Task prompt:
Copy the material below word for word, from its first line through the line that contains "(696, 1489).".

──────── Provided information

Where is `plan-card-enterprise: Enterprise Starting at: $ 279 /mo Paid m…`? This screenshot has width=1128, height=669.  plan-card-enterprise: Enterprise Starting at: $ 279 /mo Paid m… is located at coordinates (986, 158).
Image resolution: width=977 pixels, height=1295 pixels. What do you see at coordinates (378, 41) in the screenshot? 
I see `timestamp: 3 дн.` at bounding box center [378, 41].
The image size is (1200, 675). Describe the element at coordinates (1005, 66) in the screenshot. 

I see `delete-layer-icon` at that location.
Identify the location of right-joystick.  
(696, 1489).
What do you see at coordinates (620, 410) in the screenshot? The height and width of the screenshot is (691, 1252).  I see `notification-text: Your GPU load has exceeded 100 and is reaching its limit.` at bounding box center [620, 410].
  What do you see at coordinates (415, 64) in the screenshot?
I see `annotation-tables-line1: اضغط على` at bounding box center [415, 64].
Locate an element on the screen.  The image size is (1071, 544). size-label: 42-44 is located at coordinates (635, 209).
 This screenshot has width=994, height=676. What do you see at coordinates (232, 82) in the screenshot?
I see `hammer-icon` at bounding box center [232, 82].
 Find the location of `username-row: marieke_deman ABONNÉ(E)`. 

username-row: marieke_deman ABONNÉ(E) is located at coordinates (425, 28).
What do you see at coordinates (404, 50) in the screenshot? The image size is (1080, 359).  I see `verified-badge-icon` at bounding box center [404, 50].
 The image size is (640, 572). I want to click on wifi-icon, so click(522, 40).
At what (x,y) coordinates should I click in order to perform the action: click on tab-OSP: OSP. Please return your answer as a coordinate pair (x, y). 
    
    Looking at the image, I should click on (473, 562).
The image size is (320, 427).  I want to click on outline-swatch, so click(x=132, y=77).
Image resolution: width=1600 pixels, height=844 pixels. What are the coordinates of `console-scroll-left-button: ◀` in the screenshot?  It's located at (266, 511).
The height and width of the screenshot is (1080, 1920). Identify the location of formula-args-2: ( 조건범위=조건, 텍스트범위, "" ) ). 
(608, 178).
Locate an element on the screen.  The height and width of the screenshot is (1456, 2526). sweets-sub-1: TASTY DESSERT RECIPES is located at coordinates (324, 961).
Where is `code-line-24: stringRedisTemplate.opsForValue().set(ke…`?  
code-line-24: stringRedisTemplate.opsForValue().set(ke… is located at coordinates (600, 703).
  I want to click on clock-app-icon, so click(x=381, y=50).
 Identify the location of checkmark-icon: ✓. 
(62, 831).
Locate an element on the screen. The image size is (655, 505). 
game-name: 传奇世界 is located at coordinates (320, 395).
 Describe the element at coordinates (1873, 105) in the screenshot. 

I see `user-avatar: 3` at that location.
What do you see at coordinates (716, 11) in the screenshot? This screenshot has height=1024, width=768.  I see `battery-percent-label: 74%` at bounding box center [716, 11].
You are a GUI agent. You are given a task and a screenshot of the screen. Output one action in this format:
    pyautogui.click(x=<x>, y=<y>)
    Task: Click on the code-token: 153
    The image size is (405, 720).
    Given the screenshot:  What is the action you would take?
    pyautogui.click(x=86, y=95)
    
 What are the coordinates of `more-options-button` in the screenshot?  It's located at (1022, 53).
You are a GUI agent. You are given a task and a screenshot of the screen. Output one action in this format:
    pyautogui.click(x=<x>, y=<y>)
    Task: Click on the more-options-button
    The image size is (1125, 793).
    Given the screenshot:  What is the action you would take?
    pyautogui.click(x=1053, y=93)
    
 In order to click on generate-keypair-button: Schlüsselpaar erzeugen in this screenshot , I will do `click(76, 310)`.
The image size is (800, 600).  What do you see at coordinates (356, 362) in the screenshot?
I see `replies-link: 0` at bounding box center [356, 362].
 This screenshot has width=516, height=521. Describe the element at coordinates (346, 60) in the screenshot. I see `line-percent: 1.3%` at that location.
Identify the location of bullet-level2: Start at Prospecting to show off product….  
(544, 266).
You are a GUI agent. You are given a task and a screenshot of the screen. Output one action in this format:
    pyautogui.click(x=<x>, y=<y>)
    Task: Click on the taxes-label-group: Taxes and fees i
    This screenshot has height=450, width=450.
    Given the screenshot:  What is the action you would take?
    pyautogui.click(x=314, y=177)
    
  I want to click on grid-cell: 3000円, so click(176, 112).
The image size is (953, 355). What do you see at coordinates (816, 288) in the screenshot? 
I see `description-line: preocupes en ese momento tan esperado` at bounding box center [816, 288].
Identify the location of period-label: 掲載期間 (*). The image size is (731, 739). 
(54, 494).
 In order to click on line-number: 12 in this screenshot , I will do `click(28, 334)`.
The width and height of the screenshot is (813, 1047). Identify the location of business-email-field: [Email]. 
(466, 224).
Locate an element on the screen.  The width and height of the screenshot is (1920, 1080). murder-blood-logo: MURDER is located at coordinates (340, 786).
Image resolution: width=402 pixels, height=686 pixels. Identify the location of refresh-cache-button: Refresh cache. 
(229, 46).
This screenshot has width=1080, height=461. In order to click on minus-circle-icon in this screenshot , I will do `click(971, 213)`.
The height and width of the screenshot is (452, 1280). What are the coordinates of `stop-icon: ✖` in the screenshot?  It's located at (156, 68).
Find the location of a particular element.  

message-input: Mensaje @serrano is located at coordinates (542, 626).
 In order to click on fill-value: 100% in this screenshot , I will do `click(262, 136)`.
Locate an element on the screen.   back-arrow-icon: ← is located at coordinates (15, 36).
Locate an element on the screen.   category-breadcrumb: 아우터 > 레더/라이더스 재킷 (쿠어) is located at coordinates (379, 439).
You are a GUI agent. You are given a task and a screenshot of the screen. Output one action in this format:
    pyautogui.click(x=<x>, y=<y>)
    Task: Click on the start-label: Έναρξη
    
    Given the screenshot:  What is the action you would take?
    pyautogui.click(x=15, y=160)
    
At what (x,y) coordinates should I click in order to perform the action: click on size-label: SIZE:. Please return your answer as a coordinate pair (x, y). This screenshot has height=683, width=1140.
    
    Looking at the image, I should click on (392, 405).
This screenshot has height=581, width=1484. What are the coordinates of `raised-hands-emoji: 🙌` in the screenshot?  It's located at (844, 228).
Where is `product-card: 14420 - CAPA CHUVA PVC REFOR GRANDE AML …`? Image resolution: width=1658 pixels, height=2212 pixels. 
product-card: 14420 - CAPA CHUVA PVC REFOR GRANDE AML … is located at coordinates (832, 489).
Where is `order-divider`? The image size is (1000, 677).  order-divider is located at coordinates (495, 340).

────────────────

Solution for this task:
Where is `plan-card-enterprise: Enterprise Starting at: $ 279 /mo Paid m…`? This screenshot has width=1128, height=669.  plan-card-enterprise: Enterprise Starting at: $ 279 /mo Paid m… is located at coordinates (986, 158).
Image resolution: width=977 pixels, height=1295 pixels. What do you see at coordinates (378, 41) in the screenshot? 
I see `timestamp: 3 дн.` at bounding box center [378, 41].
The image size is (1200, 675). Describe the element at coordinates (1005, 66) in the screenshot. 

I see `delete-layer-icon` at that location.
Identify the location of right-joystick.  
(696, 1489).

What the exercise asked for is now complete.